Maybe less important on x86, but the amount of space in the instruction
for encoding registers seems to me to have played a major role in the
design of the RV32I/E and C (compressed) extension instruction formats
of RISC-V.

https://riscv.org/wp-content/uploads/2017/05/riscv-spec-v2.2.pdf

Regards,
Branden

[-- Attachment #2: signature.asc --]
[-- Type: application/pgp-signature, Size: 833 bytes --]

[TUHS] Re: Clever code

[Noel Chiappa]

    > From: Bakul Shah

    > one dealt with it by formatting the disk so that the logical blocks N &
    > N+1 (from the OS PoV) were physically more than 1 sector apart. No
    > clever coding needed!

An old hack. ('Nothing new', and all that.) DEC Rx01/02 floppies used the
same thing, circa 1976.

	Noel

[TUHS] Re: Clever code

[Noel Chiappa]

    > From: Stuff Received

    > I had always thought of a delay line as a precursor to a register (or
    > stack) for storing intermediate results. Is this not an accurate way of
    > thinking about it?

No, not at all.

First: delay lines were a memory _technology_ (one that was inherently
serial, not random-access). They preceded all others.

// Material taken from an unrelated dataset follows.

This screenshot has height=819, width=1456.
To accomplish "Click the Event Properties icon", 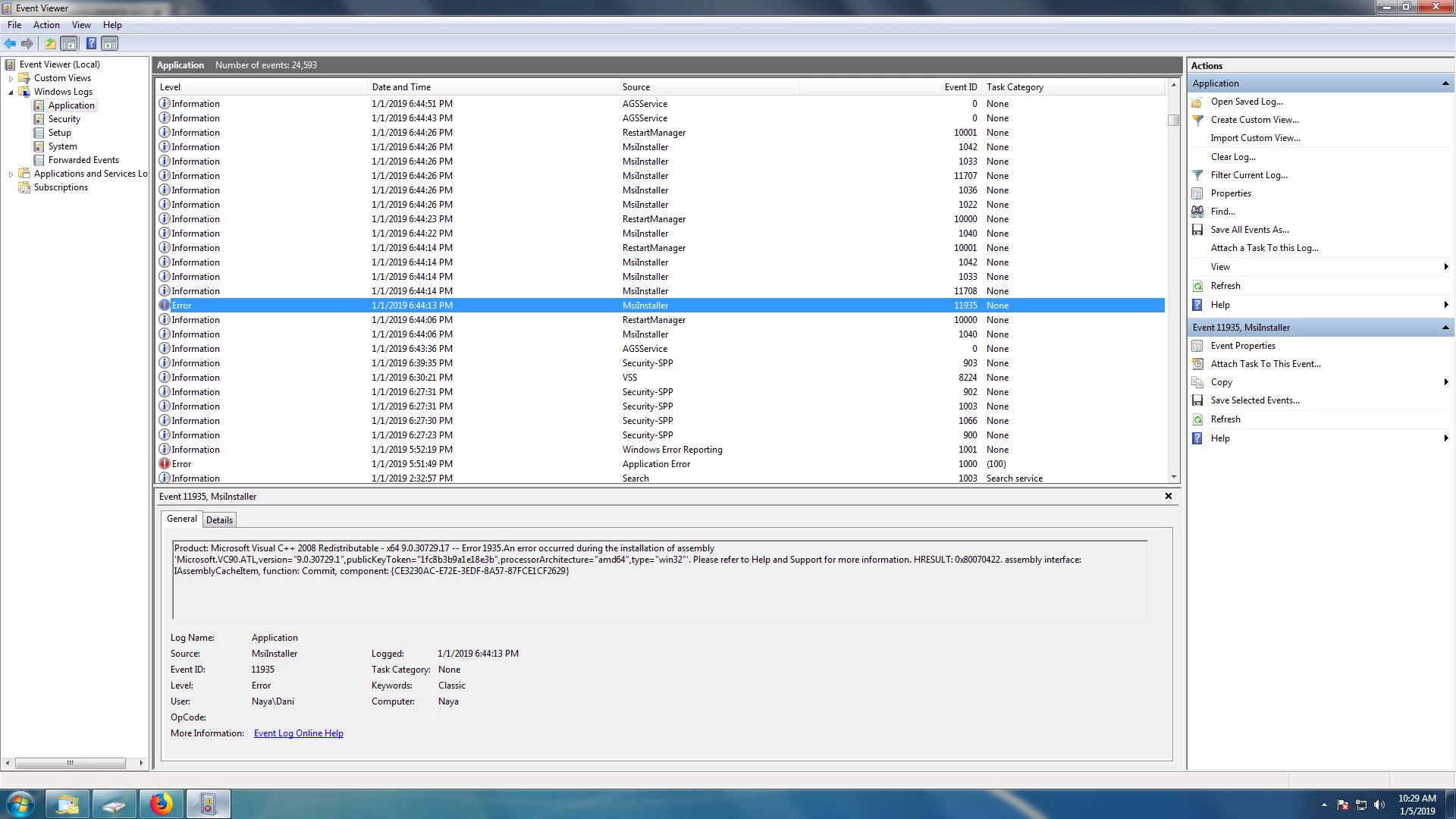I will pos(1197,346).
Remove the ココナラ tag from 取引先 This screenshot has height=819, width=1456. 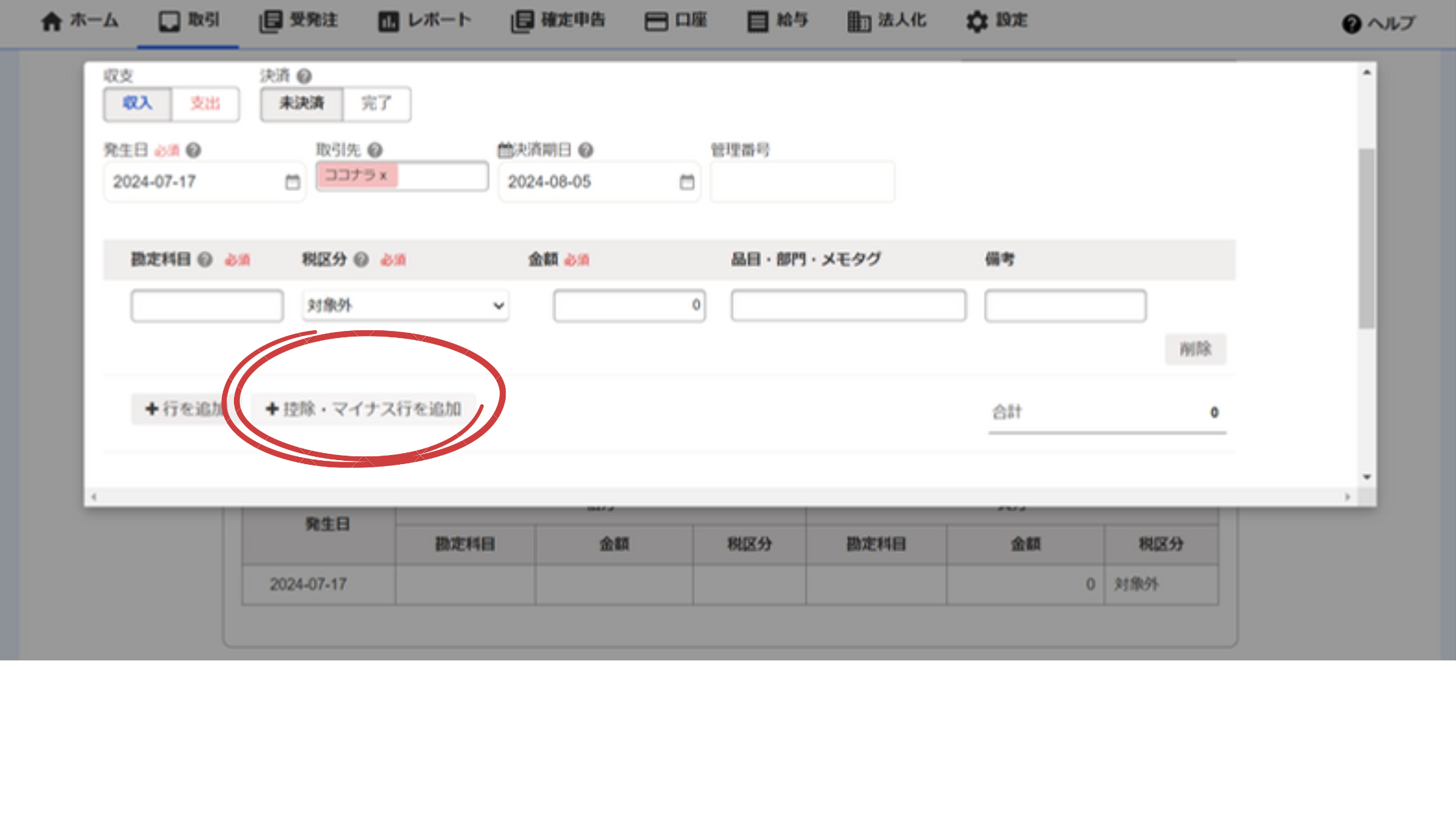coord(384,176)
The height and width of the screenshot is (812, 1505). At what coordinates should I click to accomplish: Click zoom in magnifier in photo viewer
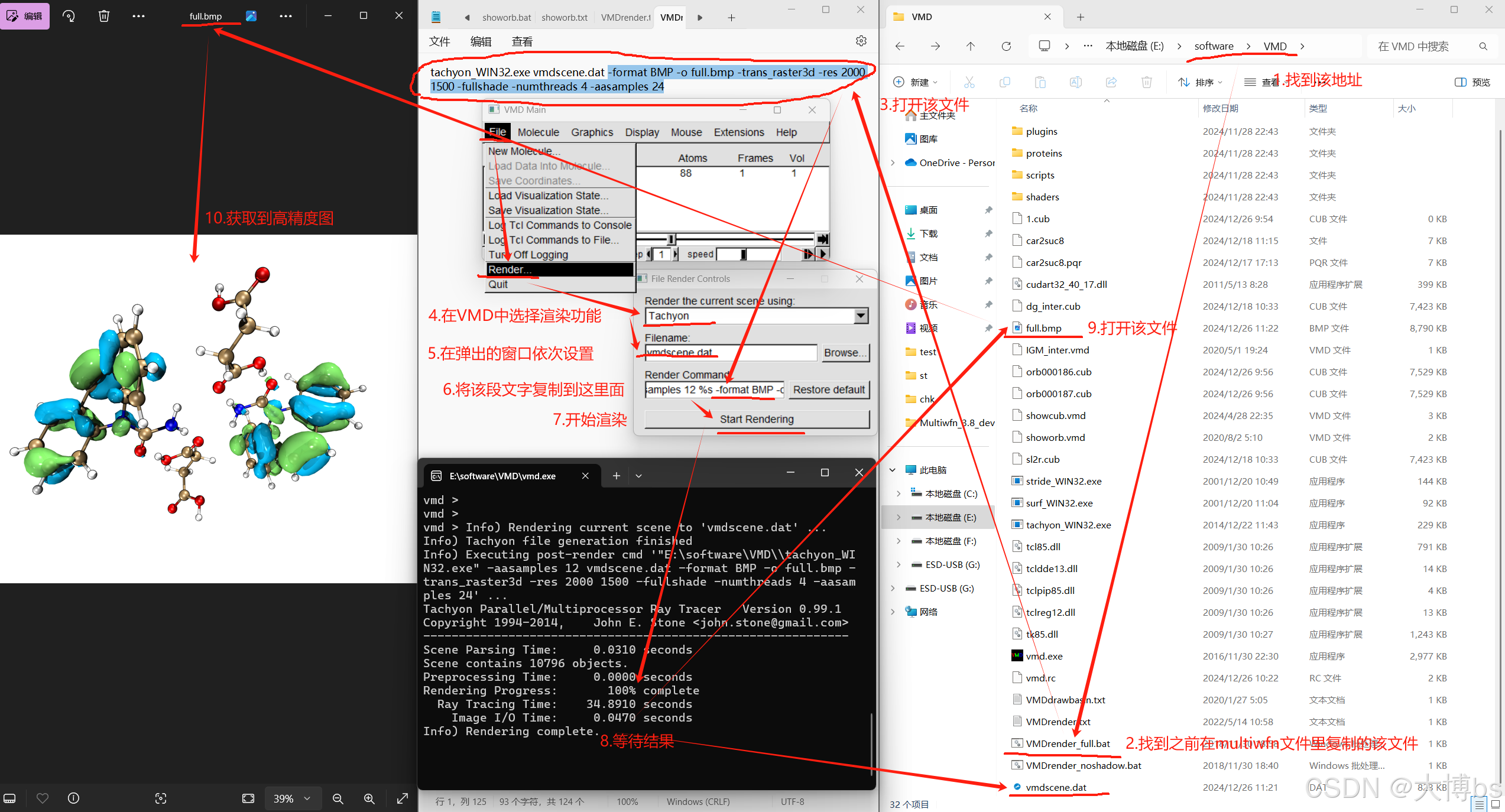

Second: registers used to have two aspects - one now gone (and maybe the
second too). The first was that the _technology_ used to implement them
(latches built out of tubes, then transistors) was faster than main memory -
a distinction now mostly gone, especially since caches blur the speed
distinction between today's main memory and registers. The second was that
registers, being smaller in numbers, could be named with a few bits, allowing
them to be named with a small share of the bits in an instruction. (This one
still remains, although instructions are now so long it's probably less
important.)

Some delay-line machines had two different delay line sizes (since size is
equivalent to average access time) - what one might consider 'registers' were
kept in the small ones, for fast access at all times, whereas main memory
used the longer ones.

	Noel

[TUHS] Re: Clever code

[Michael Kjörling]

On 11 Dec 2022 18:15 -0800, from bakul@iitbombay.org (Bakul Shah):
> Agree that clear code is preferable to complicated code. But in practice
> people sacrifice clarity for performance improvement all the time. Look
> at the kernel code of any modern os. Everybody pays lip service to this
> but most anything other than toy programs ends up getting needlessly
> complicated over time.

Performant code does not need to stand in opposition to clear code.
And if you are writing performance-critical or size-critical code
(such as the QNX microkernel that someone brought up), then of course
you might end up needing to do things in non-obvious ways; that's not
the point here. Clever is fine IMO _where the cleverness provides an
actual benefit in a real-world scenario_, and an operating system
kernel (and a language standard library) is a rather special type of
program where sometimes you have to do things in somewhat non-obvious
ways because of the environment the code is meant to execute in. But a
significant portion of the time, where I see "clever" code there is
_no_ significant benefit to the cleverness; it's often more about
"showing off", or saving a few source code characters at the expense
of at-a-glance readability, than it is about actual usefulness and
necessity.

Necessary complexity in order to solve the problem, combined with
things like performance requirements, may sometimes require clever
code. At that point, there is a benefit to the cleverness. But one can
still aim to write the clever code _clearly_, with everything from
comments to good variable and function names to formatting that
enhances readability by for example grouping related operations
together in the source code to keeping related parts grouped together
and separate from other code. Just such a simple thing as that I often
add extra parenthesis over and beyond what's actually required based
on operator precedence, because doing so makes it clearer what goes
together and unless the compiler is severely braindead by modern
standards, doing so costs _nothing_ past the compilation stage.

-- 
✍  Michael Kjörling                  🏡 https://michael.kjorling.se
“Remember when, on the Internet, nobody cared that you were a dog?”